● WHAT IS NEEDED: Copy only the lines between the one containing "At what coordinates" and the end of the records, both included, leaving out pictures.

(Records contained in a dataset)

"""

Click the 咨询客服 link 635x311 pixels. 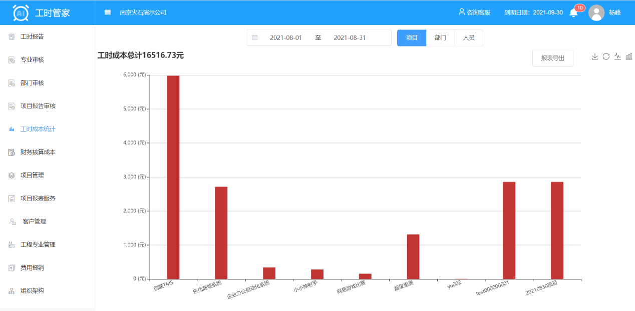474,13
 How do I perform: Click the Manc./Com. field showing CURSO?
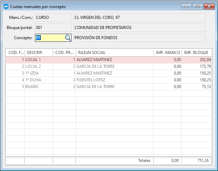(x=53, y=18)
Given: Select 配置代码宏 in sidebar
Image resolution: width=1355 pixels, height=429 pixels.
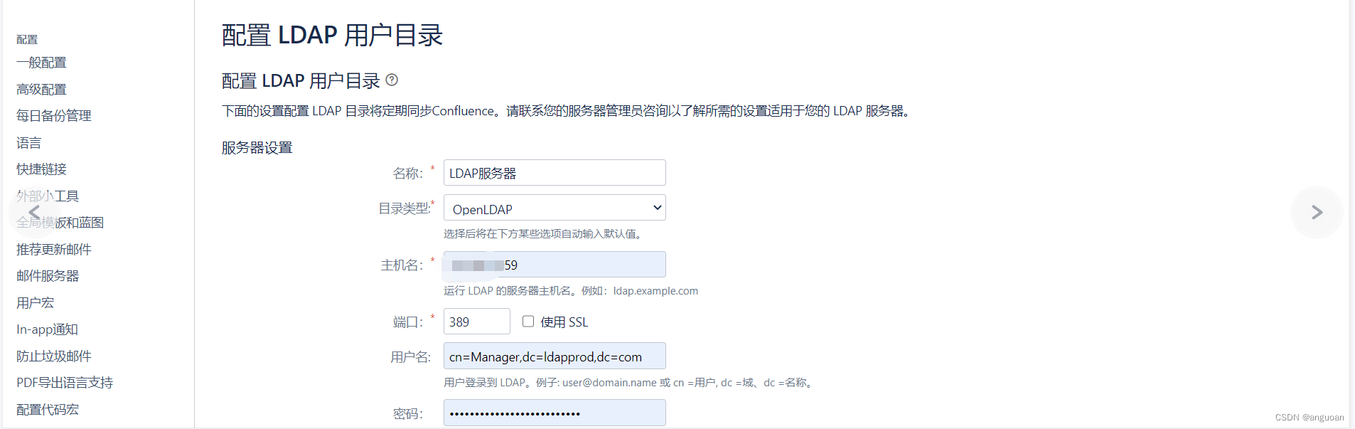Looking at the screenshot, I should (48, 410).
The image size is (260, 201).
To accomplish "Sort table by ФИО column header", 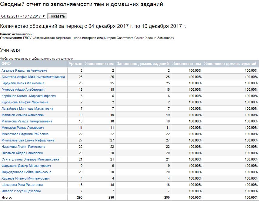I will [6, 64].
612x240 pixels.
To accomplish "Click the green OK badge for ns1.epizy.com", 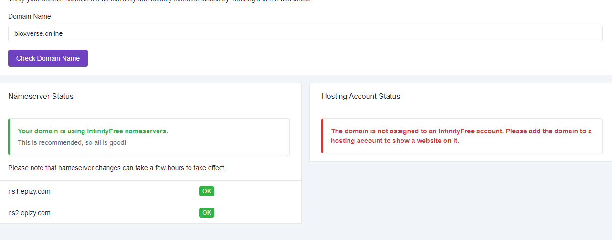I will tap(206, 191).

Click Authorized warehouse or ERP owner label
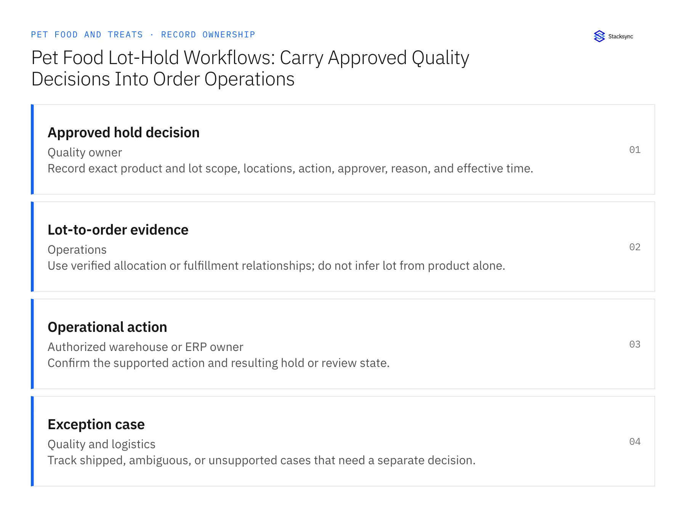pos(145,347)
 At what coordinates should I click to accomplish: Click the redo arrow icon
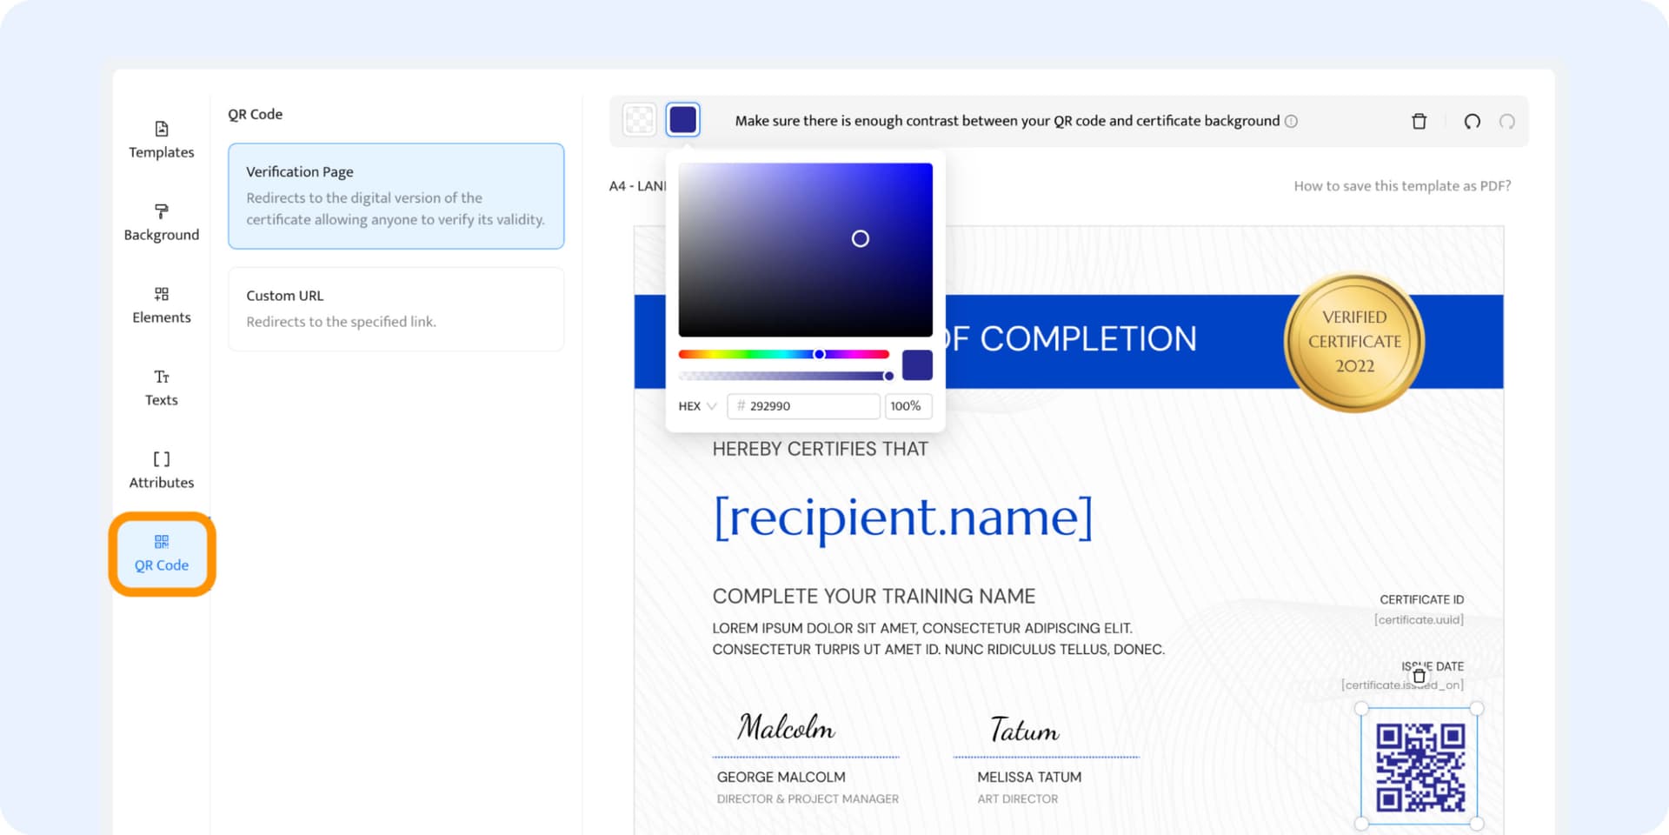coord(1507,121)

"""

● REPLY:
 At what coordinates should I click to accomplish: Click the redo arrow icon
coord(1507,121)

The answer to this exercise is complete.